In cases when mistakes cannot be corrected, guilt often becomes more persistent until the person finds an opportunity to make amends.
4 steps to effectively overcome guilt are:
- Face your guilt
The first step toward overcoming your guilt is to face it head-on. Here, you can begin with addressing your guilt and introspecting it to seek clarity. You can face your feelings by introspecting yourself or discussing with a friend and/or a specialist. You can ask the following questions while introspecting:
- What have I done to experience this feeling of guilt?
- What should or shouldn’t have I done in that situation?
- What are the facts associated with this guilt?
- What led to that situation or why did I do that?
- Whom did I hurt?
- What are the consequences of your action which lead to feeling of guilt?
- Is my guilt trying to teach me something or is it just an irrational reaction to a situation?
- Is my guilt based on my expectations or other’s expectations?
Introspecting on these questions can help to understand if the guilt was reasonable or was it an exaggeration.
Furthermore, accepting your actions, and taking responsibility is a necessary step before moving to the next one. You can start with accepting the situation without blaming anyone else. Try repeating the sentence, “I accept what I did and I will work on it”.
- Use guilt to make changes
The next step is to create solutions, here you can try to shift your focus from past to present and the future. Hence, if you had a fight with your friend and feel guilty about your behavior, then you can begin by asking yourself, “what can you do now in order to improve this situation?”.
You can also learn from your past actions which had escalated your feelings of guilt. And thereby, make a plan for the future by asking yourself:
- What were the behaviors and/or circumstances which led to the feeling of guilt?
- How can I prepare myself for a similar situation in the future?.
- Work on healing
Guilt can lead to a multitude of unfavourable experiences. And while we cannot change the past, we can work on healing ourselves and others to healthily recover. A few following techniques and strategies you can follow to work on this healing are:
- Talk it out with a friend: A good and genuine conversation with a friend can help to lessen the feeling of guilt. This can even give a fresh perspective towards your guilt.
- Building a healthy ritual: A healthy ritual can be a specific meaningful activity that you do for yourself or for someone you had caused discomfort. Usually apologizing genuinely works, but you can also use different approaches such as writing a letter or by just being kind towards others.

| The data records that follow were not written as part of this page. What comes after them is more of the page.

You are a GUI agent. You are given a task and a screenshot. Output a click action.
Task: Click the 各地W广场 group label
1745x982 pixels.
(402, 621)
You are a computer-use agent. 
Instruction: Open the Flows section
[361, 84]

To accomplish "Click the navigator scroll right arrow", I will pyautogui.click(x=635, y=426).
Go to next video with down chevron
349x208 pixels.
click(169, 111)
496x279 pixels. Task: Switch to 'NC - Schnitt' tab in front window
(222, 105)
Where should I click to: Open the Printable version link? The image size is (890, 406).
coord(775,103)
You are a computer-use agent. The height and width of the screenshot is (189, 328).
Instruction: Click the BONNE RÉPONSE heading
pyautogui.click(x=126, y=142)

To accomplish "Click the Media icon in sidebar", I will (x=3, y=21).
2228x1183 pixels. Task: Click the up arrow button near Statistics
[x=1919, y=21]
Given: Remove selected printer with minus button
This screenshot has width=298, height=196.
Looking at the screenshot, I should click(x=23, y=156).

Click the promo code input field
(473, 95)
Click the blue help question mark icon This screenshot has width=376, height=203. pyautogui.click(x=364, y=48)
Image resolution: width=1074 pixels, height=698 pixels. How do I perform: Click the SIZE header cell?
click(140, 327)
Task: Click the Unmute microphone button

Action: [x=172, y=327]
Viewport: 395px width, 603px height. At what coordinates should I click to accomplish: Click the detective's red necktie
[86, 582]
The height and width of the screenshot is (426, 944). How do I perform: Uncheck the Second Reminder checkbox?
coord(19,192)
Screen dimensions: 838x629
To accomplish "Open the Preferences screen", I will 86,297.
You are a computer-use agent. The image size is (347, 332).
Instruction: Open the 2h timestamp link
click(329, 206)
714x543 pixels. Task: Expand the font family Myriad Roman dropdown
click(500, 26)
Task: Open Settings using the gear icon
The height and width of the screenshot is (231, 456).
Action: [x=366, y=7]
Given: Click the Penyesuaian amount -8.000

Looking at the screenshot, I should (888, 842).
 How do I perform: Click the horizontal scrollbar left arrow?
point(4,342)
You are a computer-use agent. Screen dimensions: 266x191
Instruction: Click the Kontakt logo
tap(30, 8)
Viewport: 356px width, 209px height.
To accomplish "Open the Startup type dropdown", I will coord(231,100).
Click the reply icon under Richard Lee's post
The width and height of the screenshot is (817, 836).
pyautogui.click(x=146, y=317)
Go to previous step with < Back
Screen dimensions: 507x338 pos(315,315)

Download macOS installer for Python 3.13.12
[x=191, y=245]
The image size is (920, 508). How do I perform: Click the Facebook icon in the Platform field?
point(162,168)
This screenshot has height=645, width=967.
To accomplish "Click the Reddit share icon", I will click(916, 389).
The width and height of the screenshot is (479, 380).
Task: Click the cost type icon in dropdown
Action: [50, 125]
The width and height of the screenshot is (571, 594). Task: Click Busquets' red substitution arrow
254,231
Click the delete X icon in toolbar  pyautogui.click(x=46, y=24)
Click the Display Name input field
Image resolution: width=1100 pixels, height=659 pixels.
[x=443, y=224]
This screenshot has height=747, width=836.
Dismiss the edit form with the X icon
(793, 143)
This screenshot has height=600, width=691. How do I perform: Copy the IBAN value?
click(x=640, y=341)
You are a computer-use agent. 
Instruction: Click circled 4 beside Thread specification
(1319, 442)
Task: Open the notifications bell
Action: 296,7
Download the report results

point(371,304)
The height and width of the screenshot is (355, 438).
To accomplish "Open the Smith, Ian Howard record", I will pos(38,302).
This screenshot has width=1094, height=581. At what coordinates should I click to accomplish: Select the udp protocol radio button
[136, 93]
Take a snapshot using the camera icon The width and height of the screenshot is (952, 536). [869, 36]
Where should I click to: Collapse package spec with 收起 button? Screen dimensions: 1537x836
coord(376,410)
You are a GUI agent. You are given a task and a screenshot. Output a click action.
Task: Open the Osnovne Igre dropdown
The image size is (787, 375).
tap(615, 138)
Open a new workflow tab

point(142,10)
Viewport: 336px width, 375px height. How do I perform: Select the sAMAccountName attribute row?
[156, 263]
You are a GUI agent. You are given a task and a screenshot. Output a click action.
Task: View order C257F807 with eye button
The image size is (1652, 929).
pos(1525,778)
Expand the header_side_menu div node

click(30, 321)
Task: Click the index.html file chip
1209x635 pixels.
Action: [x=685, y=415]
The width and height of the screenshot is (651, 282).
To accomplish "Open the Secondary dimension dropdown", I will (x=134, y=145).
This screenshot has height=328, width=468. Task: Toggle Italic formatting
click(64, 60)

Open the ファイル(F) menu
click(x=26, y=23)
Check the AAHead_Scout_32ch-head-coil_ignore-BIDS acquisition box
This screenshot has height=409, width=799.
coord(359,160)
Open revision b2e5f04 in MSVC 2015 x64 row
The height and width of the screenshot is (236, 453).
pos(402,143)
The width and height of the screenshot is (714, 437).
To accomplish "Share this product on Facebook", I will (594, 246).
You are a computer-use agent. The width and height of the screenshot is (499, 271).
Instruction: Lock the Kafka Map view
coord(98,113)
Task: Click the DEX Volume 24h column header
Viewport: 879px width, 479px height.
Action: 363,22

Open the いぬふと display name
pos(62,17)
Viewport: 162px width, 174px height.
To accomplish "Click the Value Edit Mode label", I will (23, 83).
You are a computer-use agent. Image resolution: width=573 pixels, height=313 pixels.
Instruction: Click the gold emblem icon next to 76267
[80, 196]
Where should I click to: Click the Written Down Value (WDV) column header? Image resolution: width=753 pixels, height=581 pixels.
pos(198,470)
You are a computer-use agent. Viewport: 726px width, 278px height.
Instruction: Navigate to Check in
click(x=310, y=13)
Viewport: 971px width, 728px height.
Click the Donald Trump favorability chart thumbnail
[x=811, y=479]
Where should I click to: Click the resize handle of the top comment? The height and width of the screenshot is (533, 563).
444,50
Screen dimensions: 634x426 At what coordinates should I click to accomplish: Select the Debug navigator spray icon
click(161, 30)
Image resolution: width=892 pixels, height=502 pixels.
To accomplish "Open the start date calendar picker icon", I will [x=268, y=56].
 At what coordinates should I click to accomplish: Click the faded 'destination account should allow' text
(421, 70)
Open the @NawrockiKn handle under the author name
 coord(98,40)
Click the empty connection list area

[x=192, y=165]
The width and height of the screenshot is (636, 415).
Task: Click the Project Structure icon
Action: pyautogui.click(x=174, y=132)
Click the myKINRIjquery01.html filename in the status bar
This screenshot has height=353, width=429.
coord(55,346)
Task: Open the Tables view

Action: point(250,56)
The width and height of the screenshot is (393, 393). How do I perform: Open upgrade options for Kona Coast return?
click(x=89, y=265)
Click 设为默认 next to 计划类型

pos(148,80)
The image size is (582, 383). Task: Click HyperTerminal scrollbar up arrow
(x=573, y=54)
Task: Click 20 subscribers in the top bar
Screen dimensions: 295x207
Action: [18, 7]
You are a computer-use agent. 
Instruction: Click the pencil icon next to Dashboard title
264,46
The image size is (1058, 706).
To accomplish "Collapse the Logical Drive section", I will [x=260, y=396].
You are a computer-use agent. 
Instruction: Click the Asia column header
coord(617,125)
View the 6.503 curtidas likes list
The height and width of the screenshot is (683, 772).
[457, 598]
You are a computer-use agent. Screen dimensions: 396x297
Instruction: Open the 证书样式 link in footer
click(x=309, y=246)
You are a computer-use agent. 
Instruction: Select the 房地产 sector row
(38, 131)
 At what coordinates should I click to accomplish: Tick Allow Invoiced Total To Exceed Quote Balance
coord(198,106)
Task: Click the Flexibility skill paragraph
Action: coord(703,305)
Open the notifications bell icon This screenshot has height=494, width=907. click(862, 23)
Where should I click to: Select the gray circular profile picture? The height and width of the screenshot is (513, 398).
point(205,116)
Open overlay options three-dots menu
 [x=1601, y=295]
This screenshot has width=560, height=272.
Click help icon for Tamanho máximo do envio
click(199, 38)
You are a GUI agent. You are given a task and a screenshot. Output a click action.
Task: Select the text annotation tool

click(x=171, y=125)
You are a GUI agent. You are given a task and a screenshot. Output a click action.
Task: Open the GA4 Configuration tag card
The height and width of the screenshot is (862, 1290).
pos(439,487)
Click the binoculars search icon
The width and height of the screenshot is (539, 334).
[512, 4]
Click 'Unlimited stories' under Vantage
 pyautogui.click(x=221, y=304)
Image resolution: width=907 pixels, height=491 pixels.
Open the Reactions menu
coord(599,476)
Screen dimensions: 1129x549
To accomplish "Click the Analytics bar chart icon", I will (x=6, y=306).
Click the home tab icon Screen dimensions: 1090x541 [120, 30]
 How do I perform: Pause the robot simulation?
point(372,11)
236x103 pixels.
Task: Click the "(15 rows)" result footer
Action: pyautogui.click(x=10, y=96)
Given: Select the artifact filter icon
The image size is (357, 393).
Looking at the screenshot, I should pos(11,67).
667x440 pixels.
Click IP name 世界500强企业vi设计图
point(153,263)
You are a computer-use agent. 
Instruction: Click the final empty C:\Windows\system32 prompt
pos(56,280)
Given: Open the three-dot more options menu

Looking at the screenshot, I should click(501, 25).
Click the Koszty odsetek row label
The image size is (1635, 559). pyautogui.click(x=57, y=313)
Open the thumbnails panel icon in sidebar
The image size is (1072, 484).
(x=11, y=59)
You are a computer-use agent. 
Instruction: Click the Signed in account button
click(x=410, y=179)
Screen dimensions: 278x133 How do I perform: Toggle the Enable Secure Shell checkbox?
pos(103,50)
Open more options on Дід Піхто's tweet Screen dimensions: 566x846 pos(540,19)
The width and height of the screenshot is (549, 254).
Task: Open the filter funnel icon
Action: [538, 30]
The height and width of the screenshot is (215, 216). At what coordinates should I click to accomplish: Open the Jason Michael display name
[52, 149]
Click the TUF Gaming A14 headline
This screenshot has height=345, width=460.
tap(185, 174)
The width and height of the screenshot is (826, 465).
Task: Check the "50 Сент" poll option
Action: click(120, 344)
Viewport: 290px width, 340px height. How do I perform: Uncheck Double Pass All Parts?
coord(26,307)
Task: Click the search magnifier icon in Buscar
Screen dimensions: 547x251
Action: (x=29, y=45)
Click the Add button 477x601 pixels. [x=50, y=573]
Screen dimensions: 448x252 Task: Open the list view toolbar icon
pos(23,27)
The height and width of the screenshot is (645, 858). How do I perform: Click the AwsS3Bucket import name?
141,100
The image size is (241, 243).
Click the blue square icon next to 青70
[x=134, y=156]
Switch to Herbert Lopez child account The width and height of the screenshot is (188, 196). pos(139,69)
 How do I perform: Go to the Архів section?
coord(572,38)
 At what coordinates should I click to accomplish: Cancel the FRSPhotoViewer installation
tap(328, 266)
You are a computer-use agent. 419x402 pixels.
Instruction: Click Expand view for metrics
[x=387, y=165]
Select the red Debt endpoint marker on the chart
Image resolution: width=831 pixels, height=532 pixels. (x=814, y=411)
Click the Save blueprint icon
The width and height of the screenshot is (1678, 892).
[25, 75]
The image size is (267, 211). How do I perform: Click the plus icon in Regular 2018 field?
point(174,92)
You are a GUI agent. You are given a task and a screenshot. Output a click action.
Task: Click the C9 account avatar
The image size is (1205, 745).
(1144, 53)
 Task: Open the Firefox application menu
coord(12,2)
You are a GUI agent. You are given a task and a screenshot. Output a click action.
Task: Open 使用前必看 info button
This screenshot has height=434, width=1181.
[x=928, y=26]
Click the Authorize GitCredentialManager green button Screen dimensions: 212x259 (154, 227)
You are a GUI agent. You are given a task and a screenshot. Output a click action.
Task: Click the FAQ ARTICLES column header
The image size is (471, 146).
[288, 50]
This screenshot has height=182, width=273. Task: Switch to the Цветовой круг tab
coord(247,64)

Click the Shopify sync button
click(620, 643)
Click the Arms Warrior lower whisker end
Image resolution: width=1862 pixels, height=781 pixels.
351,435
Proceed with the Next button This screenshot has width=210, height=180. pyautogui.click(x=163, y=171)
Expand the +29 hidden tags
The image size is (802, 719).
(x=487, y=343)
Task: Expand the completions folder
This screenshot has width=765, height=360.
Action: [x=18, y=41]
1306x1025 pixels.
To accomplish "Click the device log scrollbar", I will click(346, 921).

- Work on your inner critic: This involves identifying any negative thoughts and rephrasing them with alternative positive ones. For example, “It’s always my fault” can be rephrased as “I am at fault here, but everyone makes mistakes and I can rectify my mistake”.
- Use meditation: Meditation strengthens the ability to focus on your present, while simultaneously releasing accumulated stress in the body. You may start with a simple breathing meditation, where you close your eyes and focus on your breathing for a short while. Click here to learn effective meditation techniques.
- Recognize that no one is perfect
Everyone in their life has experienced the feeling of guilt at least one time. Understanding this might help in normalizing the feeling of guilt that you are experiencing. This again helps to carry out the three previous steps: facing the guilt, making changes, and healing by healthily working on yourself.
To better understand this, try to think about someone you idolize, they can be an actor, YouTuber, or a sportsperson, and read about their past experiences, the mistakes they’ve made, the guilt they carry, and the learnings they’ve had. And remind yourself that it’s okay to make mistakes and experience the feeling of guilt in life, as long as you healthily cope with it.